Background and release 
On August 25, 2021, YG Entertainment announced that Lisa would make her solo debut with the single album titled after her given name, Lalisa. "Money" was confirmed as the B-side track on the tracklist of the single album on September 5. The song was released alongside the album on September 10, and received a performance video on September 24. Following its release, "Money" trended on TikTok and Instagram Reels in the form of dance covers, transformation edits, and edits to the television series Squid Game, and began to rise in the international charts. In response to its viral success, the song was sent by Interscope Records to US contemporary hit radio as the second single from the album on November 9, 2021.

Composition 
The song's lyrics were written by Bekuh Boom and Vince, and music was composed by them alongside 24 and R. Tee.
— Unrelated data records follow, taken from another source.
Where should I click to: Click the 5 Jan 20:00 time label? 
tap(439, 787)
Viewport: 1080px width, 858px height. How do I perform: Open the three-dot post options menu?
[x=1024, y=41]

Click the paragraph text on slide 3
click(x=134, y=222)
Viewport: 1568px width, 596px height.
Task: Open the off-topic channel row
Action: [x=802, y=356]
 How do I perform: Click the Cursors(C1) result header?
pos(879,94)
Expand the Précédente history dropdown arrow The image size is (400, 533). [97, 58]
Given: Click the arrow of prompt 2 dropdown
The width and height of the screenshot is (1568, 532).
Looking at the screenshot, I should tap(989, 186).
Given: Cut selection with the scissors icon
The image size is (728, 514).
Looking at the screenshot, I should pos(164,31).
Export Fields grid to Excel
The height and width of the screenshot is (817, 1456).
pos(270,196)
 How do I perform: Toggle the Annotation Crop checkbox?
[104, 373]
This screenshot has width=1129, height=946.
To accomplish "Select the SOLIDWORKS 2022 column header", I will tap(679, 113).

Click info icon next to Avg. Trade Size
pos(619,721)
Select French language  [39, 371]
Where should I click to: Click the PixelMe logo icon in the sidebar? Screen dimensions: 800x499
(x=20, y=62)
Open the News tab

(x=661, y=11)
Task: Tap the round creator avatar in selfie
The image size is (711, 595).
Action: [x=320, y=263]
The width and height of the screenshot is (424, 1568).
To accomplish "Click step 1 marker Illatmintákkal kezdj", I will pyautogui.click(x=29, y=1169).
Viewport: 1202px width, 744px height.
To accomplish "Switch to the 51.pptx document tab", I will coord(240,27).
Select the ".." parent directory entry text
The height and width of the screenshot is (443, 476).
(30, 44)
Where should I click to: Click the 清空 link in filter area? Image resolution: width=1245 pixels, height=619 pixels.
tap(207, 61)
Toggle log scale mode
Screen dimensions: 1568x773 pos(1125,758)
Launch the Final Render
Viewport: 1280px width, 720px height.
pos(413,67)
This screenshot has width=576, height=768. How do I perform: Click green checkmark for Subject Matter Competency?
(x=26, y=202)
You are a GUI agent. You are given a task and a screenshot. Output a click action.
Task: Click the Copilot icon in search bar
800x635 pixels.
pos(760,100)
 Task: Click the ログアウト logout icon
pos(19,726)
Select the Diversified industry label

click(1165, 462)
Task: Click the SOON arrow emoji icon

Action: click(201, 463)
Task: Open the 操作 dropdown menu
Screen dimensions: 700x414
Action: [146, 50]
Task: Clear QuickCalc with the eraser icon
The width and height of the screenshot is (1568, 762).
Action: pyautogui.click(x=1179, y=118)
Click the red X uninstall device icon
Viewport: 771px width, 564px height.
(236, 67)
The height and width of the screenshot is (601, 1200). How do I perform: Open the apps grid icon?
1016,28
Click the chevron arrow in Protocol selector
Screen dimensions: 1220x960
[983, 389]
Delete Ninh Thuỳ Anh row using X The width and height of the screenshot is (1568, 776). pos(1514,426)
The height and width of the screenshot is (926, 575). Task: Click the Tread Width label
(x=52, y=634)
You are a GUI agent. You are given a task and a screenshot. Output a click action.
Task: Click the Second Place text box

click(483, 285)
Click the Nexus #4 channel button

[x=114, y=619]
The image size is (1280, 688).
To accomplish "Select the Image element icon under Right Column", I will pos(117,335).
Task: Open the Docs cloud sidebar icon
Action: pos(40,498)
Lyrically it is a boastful song about being rich and spending cash. The song is composed in the key of E minor and carries a tempo of 140 beats per minute, and is described as a dynamic hip hop song. Nolan Feeney from Billboard explained the music of the song is close to the "contemporary American rap" and is "built around a languid horn loop."

Critical reception 
"Money" received mixed to positive reviews, with Lisa's performance and rapping receiving praise; on the other hand, some criticized the song's composition and lyrical content. Rhian Daly of NME criticized the lyrics as "cringe-y at best" and the sound as "obvious, safe and boring." In a more positive assessment, Starr Bowenbank of Billboard stated that the track exhibits the "full extent of her rap skills, star power and crossover appeal." Writing for Teen Vogue, Maddy Meyer similarly stated that "from the start, this song draws the listener in" and that it "has all the confidence Lisa is known for."

Year-end lists

Performance video 

On September 20, 2021, release of a "exclusive performance video" for "Money" was announced. Initially scheduled for the release on September 23, at 12 a.m. KST, the release was postponed by a day because of the delay in the post-production of the video due to Chuseok holiday. In March 2022, it became the fastest K-pop performance video to reach 500 million views on YouTube, doing so in less than six months.

In the video, Lisa along with the backup dancers gives a choreographed performance for the song in two inter-changing settings. The video starts with Lisa dancing in the middle of an abandoned road wearing a khaki-colored ensemble and green Celine chest. A billboard reading "money is a terrible master but an excellent servant" beams in the background. In the other setting, Lisa wears a checkered crop top and bralette combo, red tap shorts, and fur boots performing in a warehouse with a white LED screen at the back.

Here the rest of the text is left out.